Director: Lawrence Kasdan
Producers: Lawrence Kasdan, Marcia Nasatir, Michael Shamberg
Screenplay: Lawrence Kasdan, Barbara Benedek
Cinematography: John Bailey
Editing: Carol Littleton
Production Design: Ida Random
Original Music: Yuji Nomi
Cast: Kevin Kline (Harold), Glenn Close (Sarah), William Hurt (Nick), Mary Kay Place (Meg), Tom Berenger (Sam), JoBeth Williams (Karen), Jeff Goldblum (Michael), Meg Tilly (Chloe).
by Rob Nixon
The Big Chill (1983)
"...sweet, sharp, melancholy new comedy...The mourning friends are constantly teetering between laughter and tears, which is the mood of this very accomplished, serious comedy...It's a particular achievement for Mr. Kasdan, who made a stunning directorial debut with Body Heat...Mr. Kasdan is one of the finest of Hollywood's new young writers but The Big Chill, like Body Heat, demonstrates that he is a writer who works as much through images as through words...The soundtrack is loaded with 60s music that recalls, without sentimentality, everything the friends have grown away from. The performances represent ensemble playing of an order Hollywood films seldom have time for, with the screenplay providing each character with at least one big scene. If the actors were less consistent and the writing less fine the scheme would be tiresome. In The Big Chill it's part of the fun." -- The New York Times
"The Big Chill is an amusing, splendidly acted but rather shallow look at what's happened to the generation formed by the 1960s. Like a high-gloss version of John Sayles' Return of the Secaucus Seven  with a classy cast, pic should be very well received by upscale viewers in their 30s, as contemporaries of the characters will find plenty to relate to." -- Variety
"One of the nice things about this funny and ferociously smart movie is that it is not only about the '60s...No joke or gesture is forced in these performances. The eight star actors deserve one big Oscar®. There is another invisible presence in The Big Chill: that of filmmaker Lawrence Kasdan...The Big Chill marks another sure step forward for Kasdan. This is a movie that can extend outside the confines of movie genres, with characters whose lives seep outside the screen frame, who persuade the viewer to care about their pasts and futures." -- Time magazine
"Anyone who believes himself to have been a revolutionary or a deeply committed radical during his student-demonstration days in the late sixties is likely to find The Big Chill, which opened the recent New York Film Festival, despicable. And if the advance publicity for the film has led you to expect a serious, 'personal' movie about how the late-sixties campus activists have adjusted to becoming the kind of people they used to insult, you may find it pretty offensive. It's no more than an amiable, slick comedy with some very well-directed repartee and skillful performances.

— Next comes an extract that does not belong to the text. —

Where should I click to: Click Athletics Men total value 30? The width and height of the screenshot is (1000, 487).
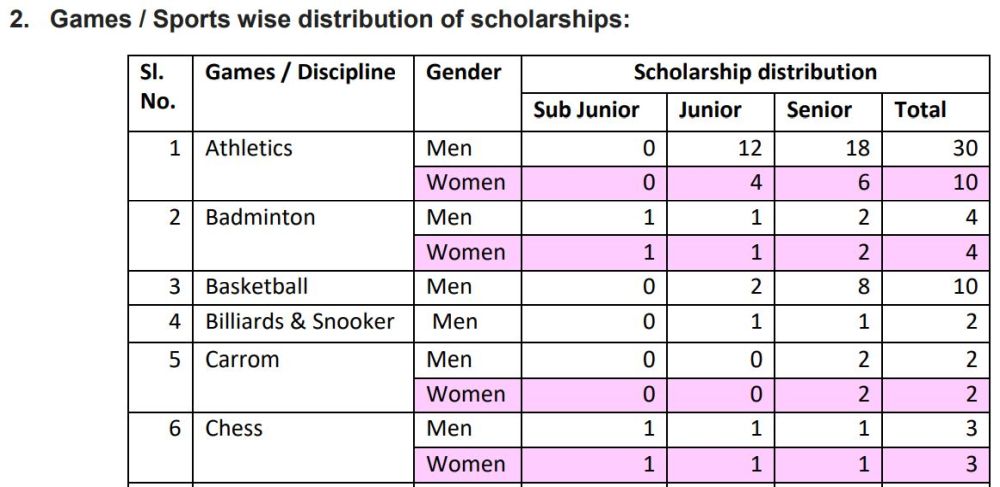[965, 148]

It's over-controlled, it's shallow, it's a series of contrivances. But there are pleasures to be had from this kind of wisecracking contemporary movie that you can't get from anything else." -- The New Yorker
"The Big Chill is a splendid technical exercise. It has all the right moves. It knows all the right words. Its characters have all the right clothes, expressions, fears, lusts and ambitions. But there's no payoff and it doesn't lead anywhere. I thought at first that was a weakness of the movie. There also is the possibility that it's the movie's message." -- Roger Ebert
"Though it's intelligent, quick-witted and slickly produced, there's no escaping the ponderous philosophizing that keeps spoiling the fun...Sadly, Kasdan sets forth these characters with a patronizing patness. Alex, who is never seen, becomes the most interesting by default. He represents the spirit of the '60s, as does the superb soundtrack...that Kasdan uses like an open faucet of nostalgia." -- People magazine
"Entertaining, surface-level look at a group of former college-radical friends who've dropped back into Society. Wonderful acting ensemble, irresistible soundtrack of 60s hits help camouflage weaknesses of script--which bears more than passing resemblance to John Sayles' Return of the Secaucus Seven." -- Leonard Maltin, Movie and Video Guide
AWARDS AND HONORS
The Big Chill was nominated for three Academy Awards including Best Picture, Best Supporting Actress (Glenn Close), and Best Original Screenplay (Lawrence Kasdan and Barbara Benedek).
The original screenplay for The Big Chill was nominated for a BAFTA Film Award.
Lawrence Kasdan was nominated for a DGA (Directors Guild of America) Award for "Outstanding Directorial Achievement in Motion Pictures" for his work on The Big Chill.
The Big Chill received two Golden Globe Award nominations for Best Motion Picture Comedy/Musical and Best Screenplay.
The script for The Big Chill came in second place in the Los Angeles Film Critics Association Awards for Best Screenplay.
The National Board of Review named The Big Chill one of the Top Ten Films of 1983.
The Big Chill won the People's Choice Award at the Toronto International Film Festival in 1983.
Lawrence Kasdan and Barbara Benedek won the WGA (Writers Guild of America) Award for Best Comedy Written Directly for the Screen.